Arab Christians face a variety of challenges, major among which are the need to resist migration from their homelands under pressure of discrimination; curtailed citizenship rights; and unending attacks against them, their faith, churches
Arab Christians face a variety of challenges, major among which are the need to resist migration from their homelands under pressure of discrimination; curtailed citizenship rights; and unending attacks against them, their faith, churches, homes and livelihoods by extremist groups. The testimony was given by Fr Ammonius Adel, secretary of the Coptic Orthodox Pope Tawadros II before the recent conference held in Amman on “The Challenges Facing Arab Christians”.
The two-day conference which wrapped up today was held under the royal patronage of King Abdullah of Jordan, with the aim of discussing the challenges facing Arab Christians, documenting these challenges and identifying ways to address them in order to preserve the Christians’ role in the Arab region and in Jerusalem. Participating were some 70 high-ranking Arab Church leaders, together with their Western counterparts, as well as Muslim clerics.
Christians in “very deep despair”
According to the Catholic News Service, Arab Christians have been fleeing the Holy Land and the rest of the Middle East in droves for decades, mainly because of violence.
Archbishop Jean Sleiman, the Latin-rite bishop of Baghdad, said that, according to Church officials, Christians numbered about 1.5 million before the 2003 war, representing just over 5 per cent of the population of Iraq. Some now say Christians remaining in the country are half that figure.
Following the invasion, violence against Christians rose, with reports of kidnappings, torture, church bombings and killings. Some were pressured to convert to Islam under threat of death or expulsion, and women were ordered to wear Islamic dress.
Syrian Christians fear a similar fate.
Archbishop Sleiman said that Iraqi Christians and others in the region are in a “very deep despair”. They fear Muslim fundamentalism and the push to turn the Arab countries into Islamic states, with sharia, Islamic law, in control.
“The fear is pushing Christians to emigrate,” he explained.
Chaldean Catholic Patriarch Louis Sako of Baghdad agreed that emigration has grown. Christians “don’t trust the future”.
“The situations in Syria, Egypt and Lebanon are also getting worse. Christians are feeling threatened. Many feel they are second-class citizens,” Patriarch Sako said.

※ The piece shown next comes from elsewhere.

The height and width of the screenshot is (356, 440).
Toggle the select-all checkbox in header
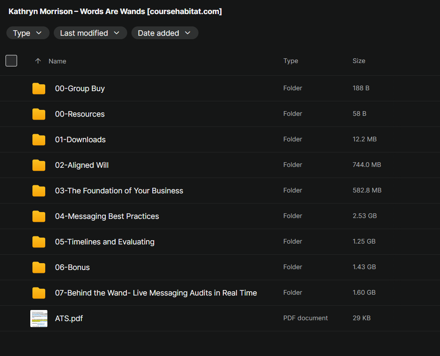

Within the past two-and-a-half years, some 450,000 Christians are believed to be among the 2 million people who have fled the civil war in Syria.
Confronting extremism
“We must confront extremist trends,” Archbishop Fouad Twal, Latin patriarch of Jerusalem, told the gathering. He said it was the duty of religious leaders and their communities to work jointly “to get the new generation to accept the other”.

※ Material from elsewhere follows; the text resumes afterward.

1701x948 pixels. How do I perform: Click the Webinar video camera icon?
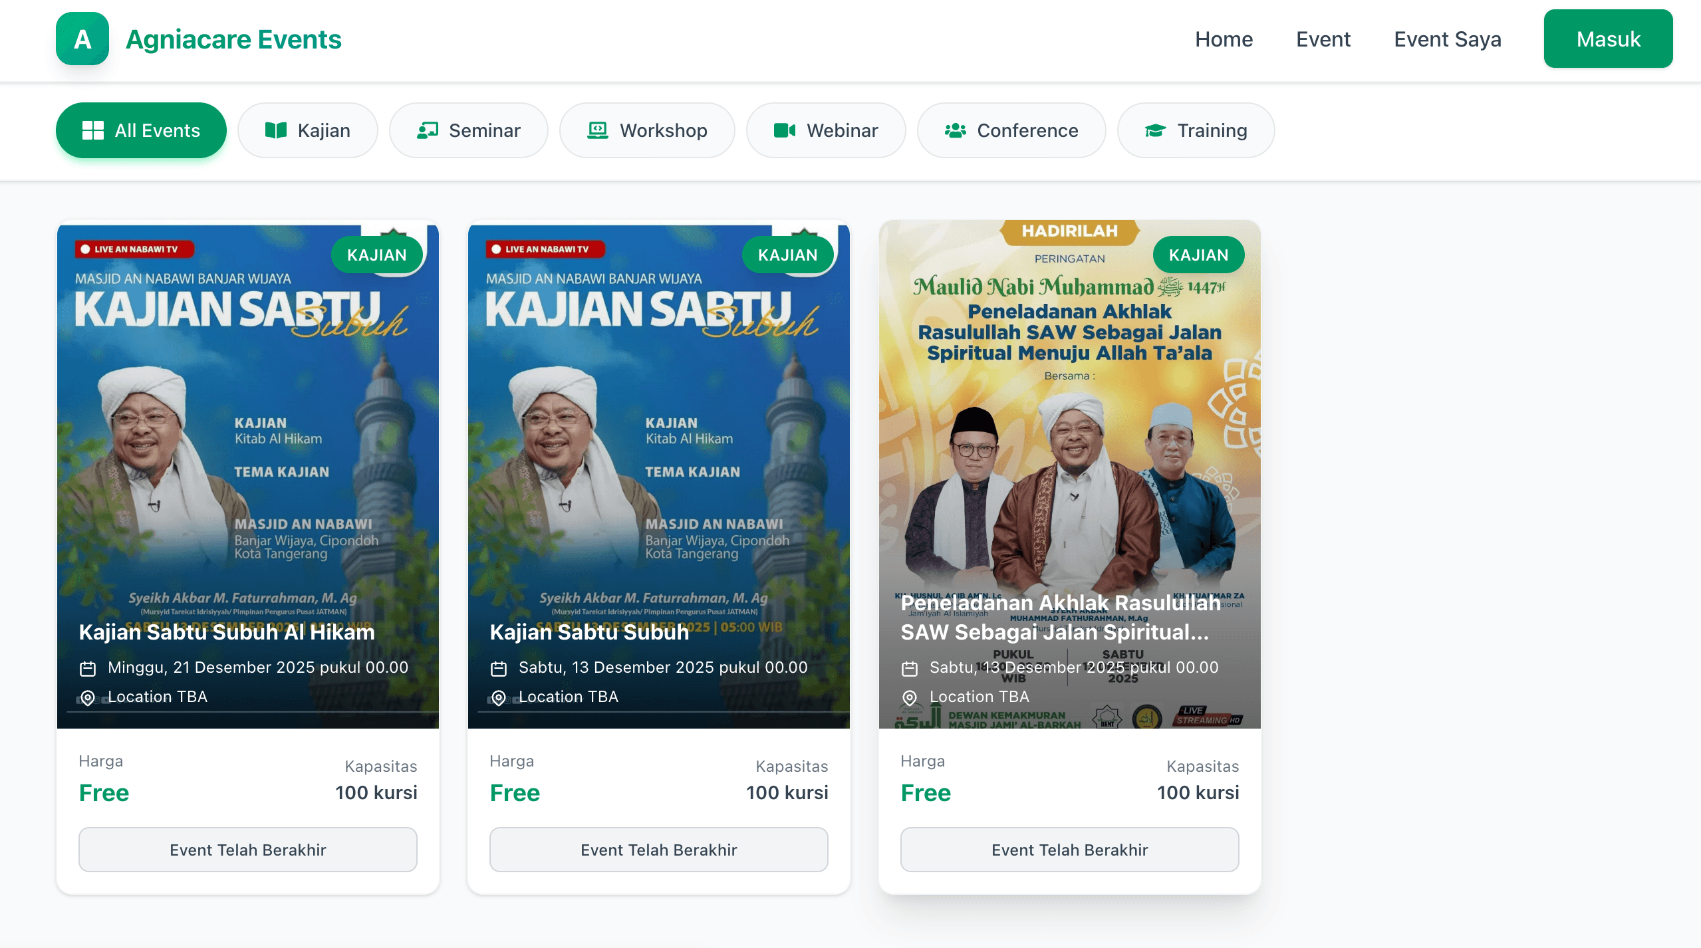point(785,130)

For his part, Sheikh Aref Nayed, a Libyan Muslim theologian, challenged participants to consider what factors help create extremist groups in the first place.
Cardinal Theodore E. McCarrick, retired archbishop of Washington, drew attention to how American religious moderates condemn attacks against Muslims by Christian fundamentalists attack Muslims. “We want to see moderate Muslims do the same thing for Christians in the Middle East,” Cardinal McCarrick said.
The answer: Dialogue
Franciscan Father Pierbattista Pizzaballa, custos of the Holy Land, urged Christians to bolster dialogue with moderate Muslims. “The Church is able and has to do this. We, as Christians, are part of this society, and we also have to be part of the changes in the society.”

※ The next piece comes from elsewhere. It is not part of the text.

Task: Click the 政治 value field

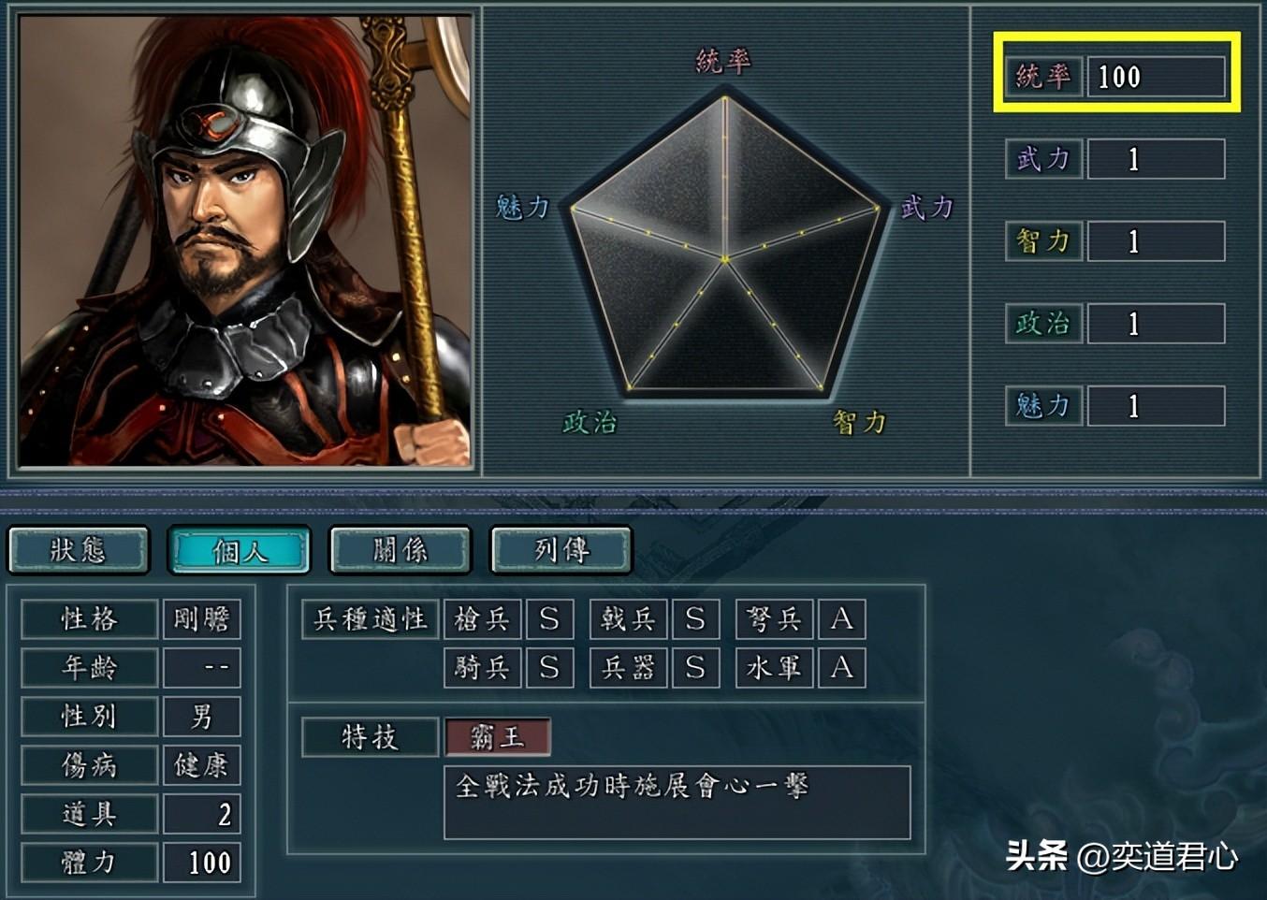Action: point(1156,324)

He said Christians in the Middle East were seeking human rights, equal citizenship, freedom of worship and freedom of conscience.
Father Pizzaballa said it was important for Christians to work alongside Muslims to determine the future shape of their societies and countries in the midst seismic political change rocking the region. “We have to build, little by little, a new model of societies in the Middle East. The changes are very dramatic, very fast, and we have to there,” he said.
The final session of the conference discussed the situation in Syria, with the participants urging for dialogue and peace not war and killings.
Cardinal Jean-Louis Tauran, president of the Pontifical Council for Interreligious Dialogue, led a minute of silent prayer for Christians who had died and for their families. He also paid tribute to Muslims who “denounce the acts committed by some of their mistaken co-religionists against Christians.” He urged Arab Christians to continue to live “not alongside each other, but with each other.”
The final message of the conference was to stress the call for real coexistence among Arab Christians and Muslims, to foster mutual respect and dialogue. They confirmed the demand for earnest efforts to end religious-based extremism.